Tied for ISU Music Department faculty's top choice
Fall 2017 DLR Group Prize Finalist

Iowa State University's Music Department has significantly outgrown their existing building. About 1,800 students are involved with its activities (5% of the campus, or 1 in 20 students).

The existing building has two main rehearsal spaces, one for bands and orchestra and the other for choirs, which both perform in a 300-seat recital hall. The rest of the building is comprised of faculty offices, classrooms, practice rooms, and storage. Every room is occupied at almost all times of day.

After interviewing the Music Department faculty on their needs (and by the guidance of their facilities director Lawrence Curry), it was determined early on that this addition would effectively double the square footage of the building: Four rehearsal spaces minimum, a 1,000-seat orchestra hall in addition to the existing recital hall, and additional classrooms, faculty offices, practice rooms, and storage. Also requested were spaces for a potentially expanded music education program, as well as a performance space for experimental electronic music.
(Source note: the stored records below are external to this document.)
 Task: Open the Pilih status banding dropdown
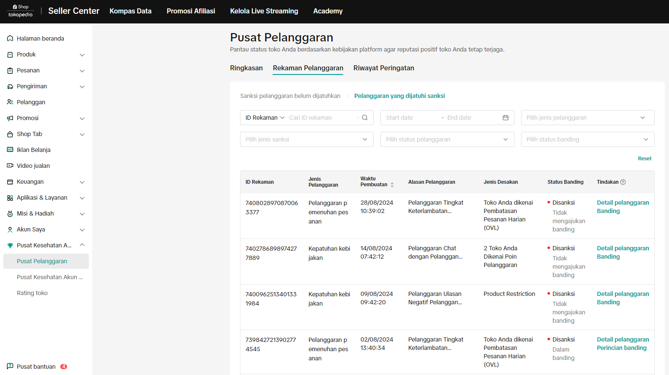(587, 139)
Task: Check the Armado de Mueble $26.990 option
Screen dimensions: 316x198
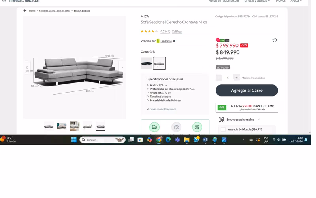Action: coord(223,129)
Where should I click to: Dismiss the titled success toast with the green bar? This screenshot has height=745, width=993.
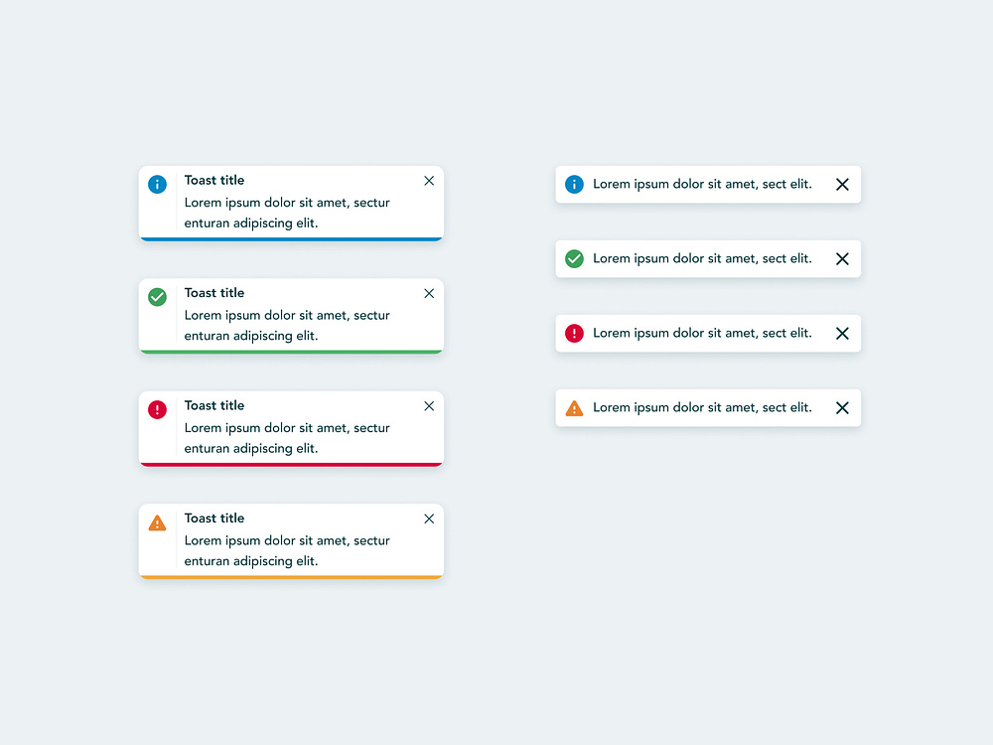(429, 293)
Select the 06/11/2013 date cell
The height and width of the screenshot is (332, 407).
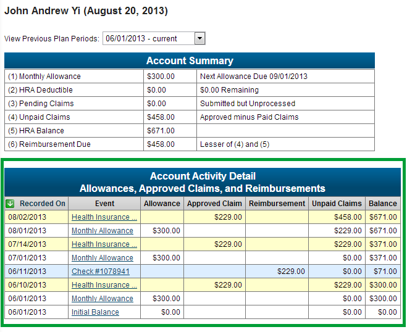click(27, 272)
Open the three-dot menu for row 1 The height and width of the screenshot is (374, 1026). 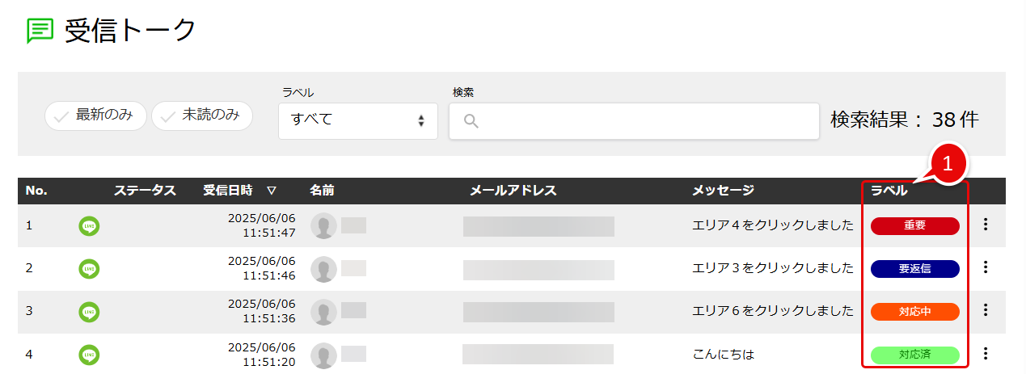[x=985, y=225]
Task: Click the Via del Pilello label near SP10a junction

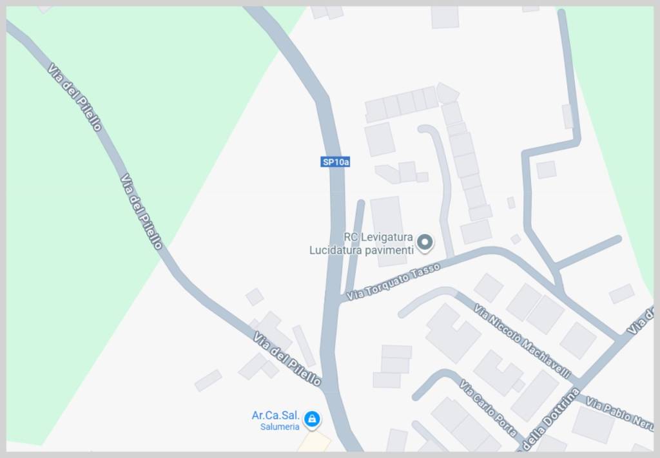Action: pos(287,359)
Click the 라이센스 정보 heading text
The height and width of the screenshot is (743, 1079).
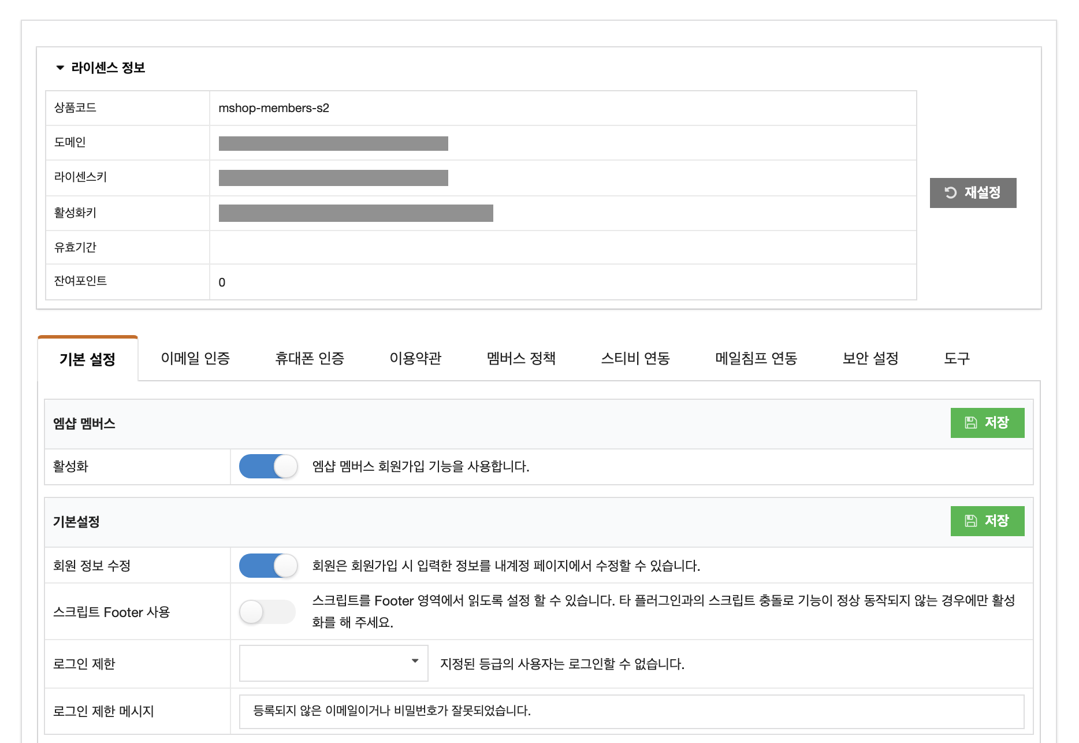(108, 68)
The existing building is divided into three main programs: Practice, rehearsal, and performance. This division is quite literal, with each set of rooms built on a separate foundation for acoustic isolation. Yellow is practice, red is rehearsal, and blue is performance.

Our intervention begins with relocating the existing rehearsal spaces.

The new 1,000-seat orchestra hall goes in this spot, allowing both performance spaces share the benefits of a new lobby. This new lobby also helps with visibility of the building, with the main entrance becoming more immediately obvious as well as reachable by automobile (which it previously was not). The new lobby also acts as a public way, replacing a long slope of sidewalk (which was dangerous when icy in Iowa's long winters) with an interior set of stairs.

Northeastern corner of the building as approached from the east, before and after the new lobby.

Interior of the lobby after entering, looking west. Stairs bring pedestrians up a level to replace the original slope of sidewalk.

The number of rehearsal spaces is then doubled. Lower rehearsal spaces for band and orchestra are at-level with the backstage of the orchestra hall, ensuring the movement of percussion equipment is as easy as possible. Upper rehearsal spaces are for choir. Two additional spaces of the same size are added to the west, the lower for electronic music and the upper for music education.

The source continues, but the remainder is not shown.